At the moment, WB and Legendary Pictures are building to a Godzilla vs. Kong movie. Presumably, there will be an audience for it that’s hopefully larger than the ones for each of their last individual American films. This is because the only King Kong vs. Zilla film (not counting this weekend’s Rampage) is to date a Japanese one made in 1962. It is an IP that should theoretically be popular, and almost certainly will be in Asian markets which still celebrate giant monsters (or kaijus) in their mainstream cinema. But in the U.S., it continues to be a relatively tricky proposition.

The only mega-hit giant monster movie with American audiences in this century, we would argue, is Jurassic World. Opening at deafening $208 million in the U.S. (then a record), it went on to make over $650 million domestic. However, this is informed by the familiar influence of nostalgia—in this case for Millennials who grew up with Spielberg’s original Jurassic Park on rotation—and popular IP. The first Jurassic Park didn’t make them giant monsters, CRISPR-enhanced or otherwise, nor did it feature mythological beasts. They were technically dinosaurs (or what Steven Spielberg imagined dinosaurs to be), who were brought back to life with a scientific method that isn’t that far off from alchemy. Yet it was convincing enough for the fantasy.

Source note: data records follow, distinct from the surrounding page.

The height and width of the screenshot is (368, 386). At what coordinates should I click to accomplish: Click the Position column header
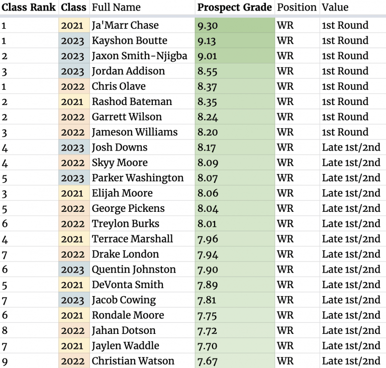click(x=297, y=8)
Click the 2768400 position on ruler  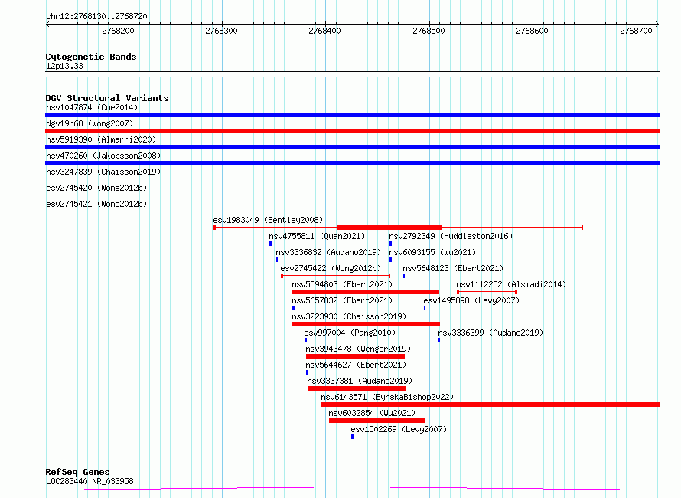tap(325, 31)
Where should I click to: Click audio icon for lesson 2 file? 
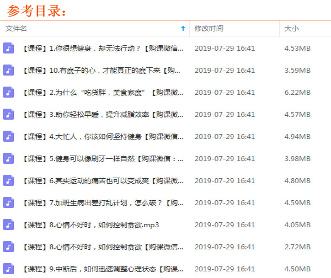coord(8,92)
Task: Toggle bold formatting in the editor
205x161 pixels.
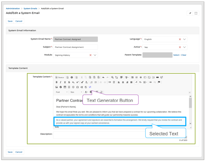Action: [57, 82]
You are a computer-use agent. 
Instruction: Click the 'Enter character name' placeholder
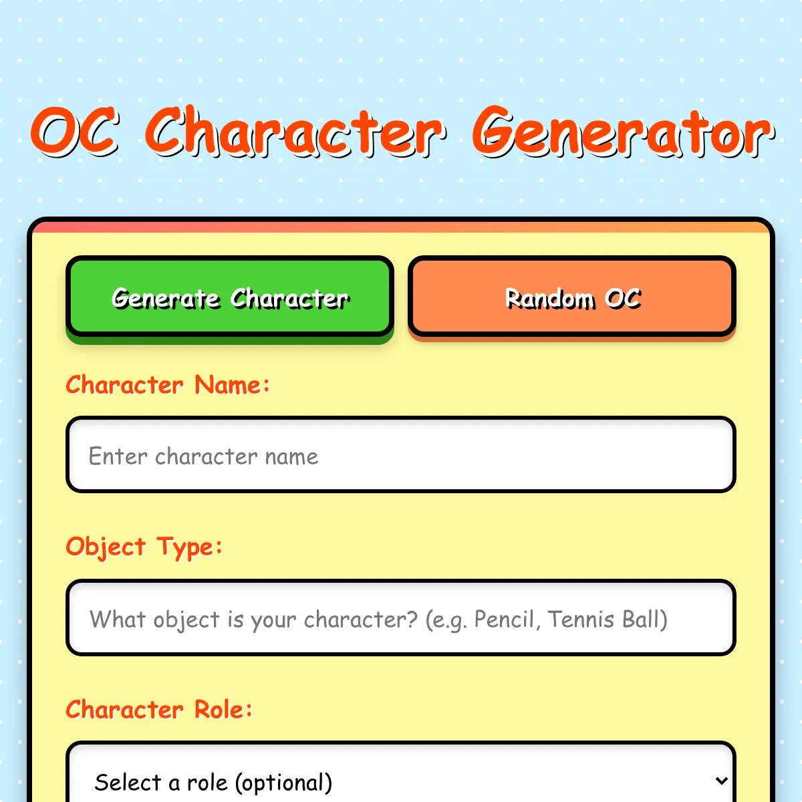pos(203,456)
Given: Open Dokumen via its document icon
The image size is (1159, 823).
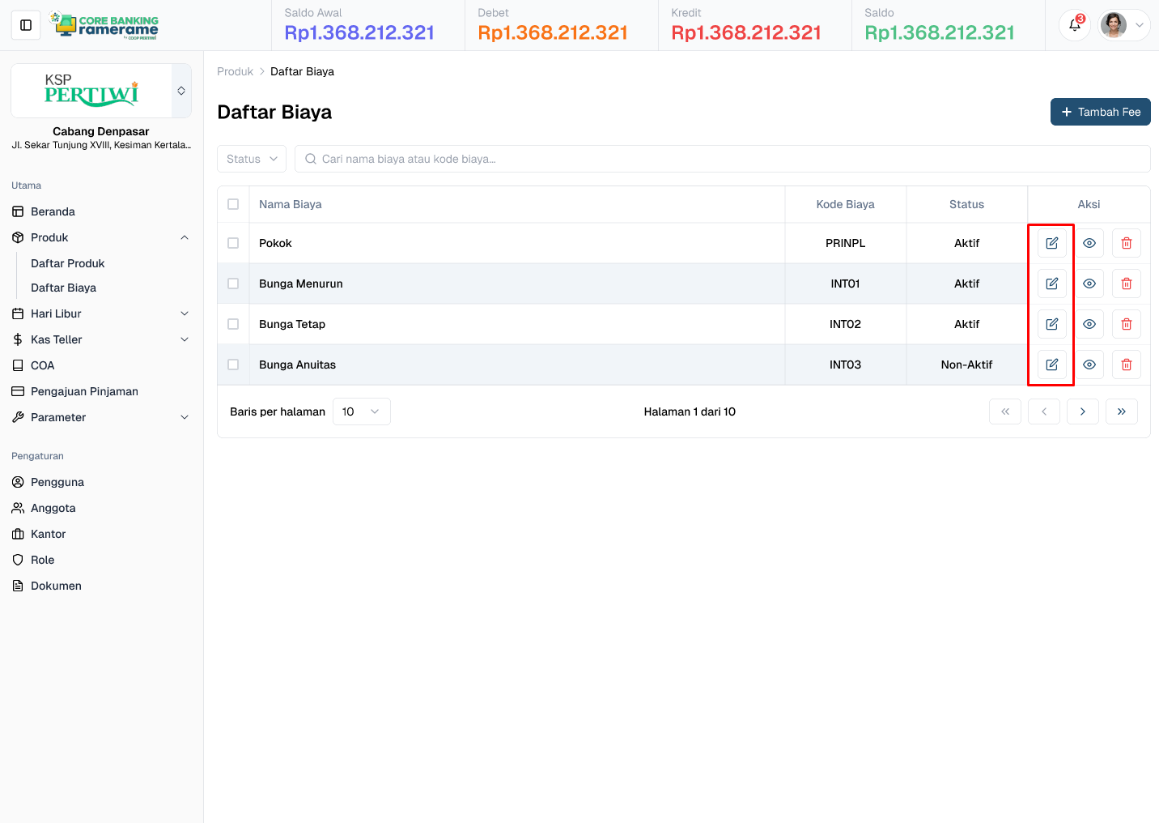Looking at the screenshot, I should click(17, 586).
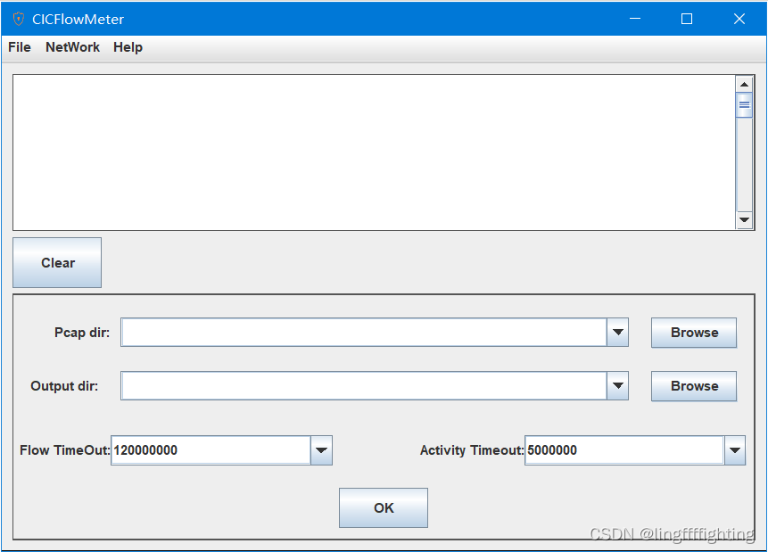Open the Flow TimeOut dropdown list
768x552 pixels.
[x=321, y=450]
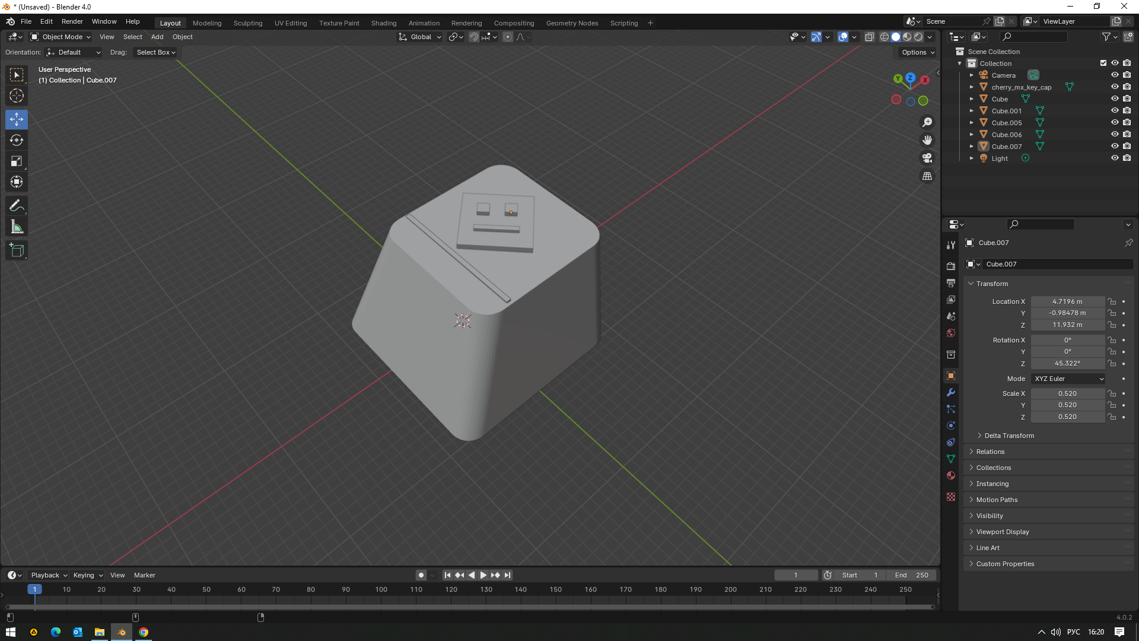The width and height of the screenshot is (1139, 641).
Task: Play the animation in the timeline
Action: [x=483, y=575]
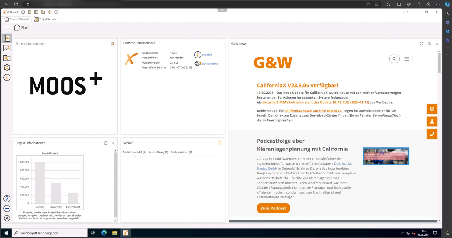452x238 pixels.
Task: Maximize the G&W News panel
Action: pos(436,44)
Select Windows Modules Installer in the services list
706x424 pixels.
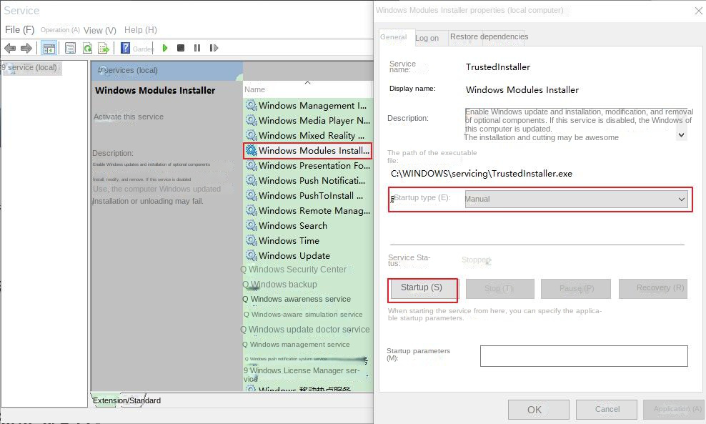point(309,150)
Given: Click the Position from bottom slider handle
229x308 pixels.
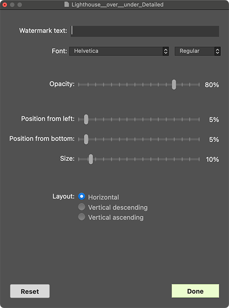Looking at the screenshot, I should pyautogui.click(x=86, y=139).
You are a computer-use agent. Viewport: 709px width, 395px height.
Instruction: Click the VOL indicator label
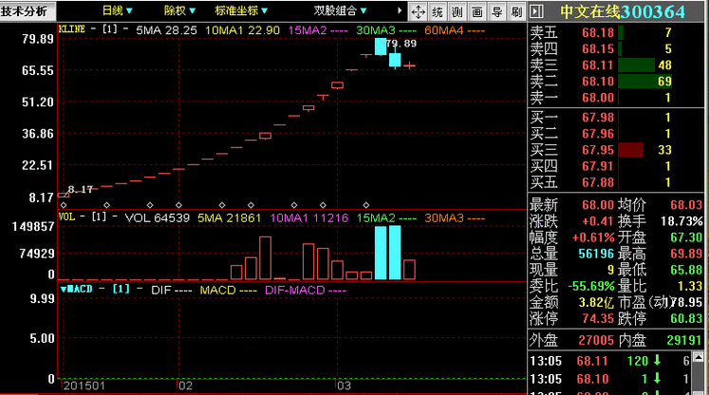pyautogui.click(x=67, y=217)
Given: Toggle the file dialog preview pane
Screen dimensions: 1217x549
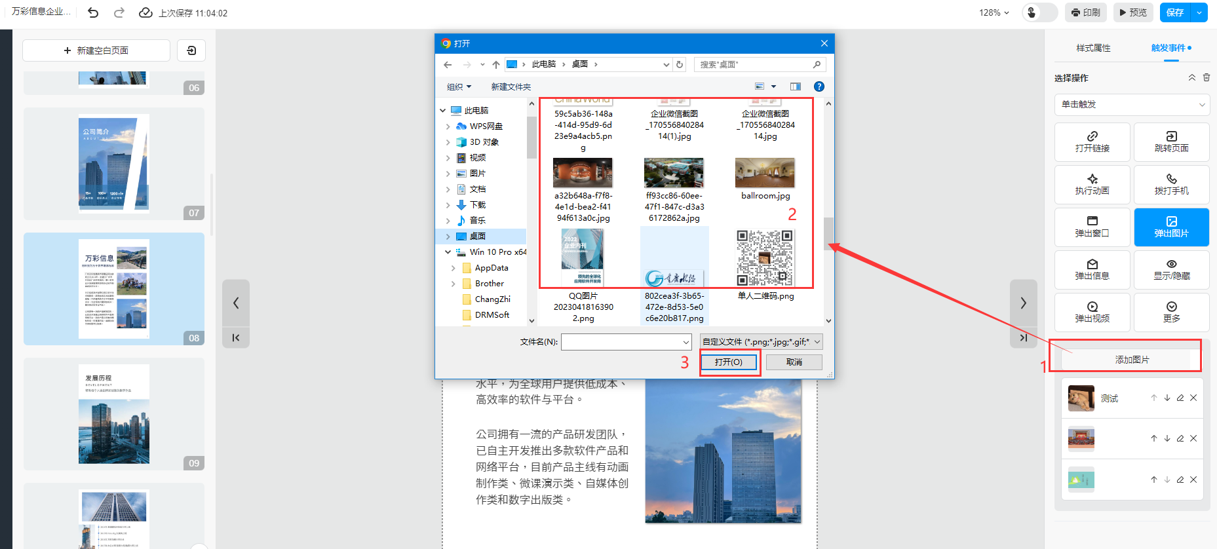Looking at the screenshot, I should click(x=795, y=86).
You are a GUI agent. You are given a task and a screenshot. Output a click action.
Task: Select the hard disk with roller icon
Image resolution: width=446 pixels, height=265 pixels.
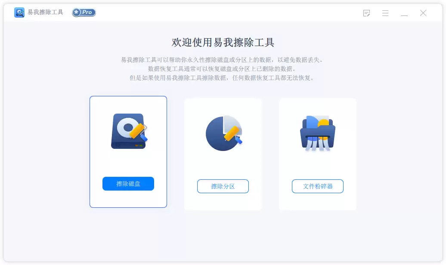[x=129, y=131]
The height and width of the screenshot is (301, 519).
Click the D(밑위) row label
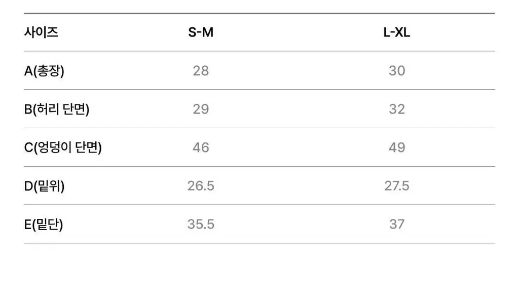(45, 185)
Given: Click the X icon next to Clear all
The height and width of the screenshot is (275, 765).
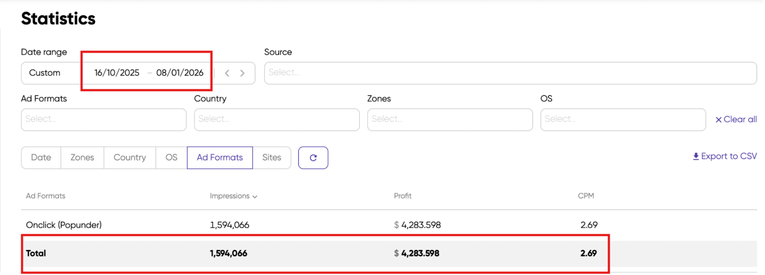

Jurassic World continued that, and the emphasis on genetic engineering, which even further continues in Rampage: a giant monster movie that just doesn’t expect you to believe there is an island out there with a giant ape. In this one, an evil corporation grew it. This one concession to “reality” is a shrewd one by Rampage filmmakers, but it’s unclear if that or the Rock’s undeniable charisma is enough to fully elevate Rampage into being the first giant monster movie that modern North American audiences are finally ready to go bananas over.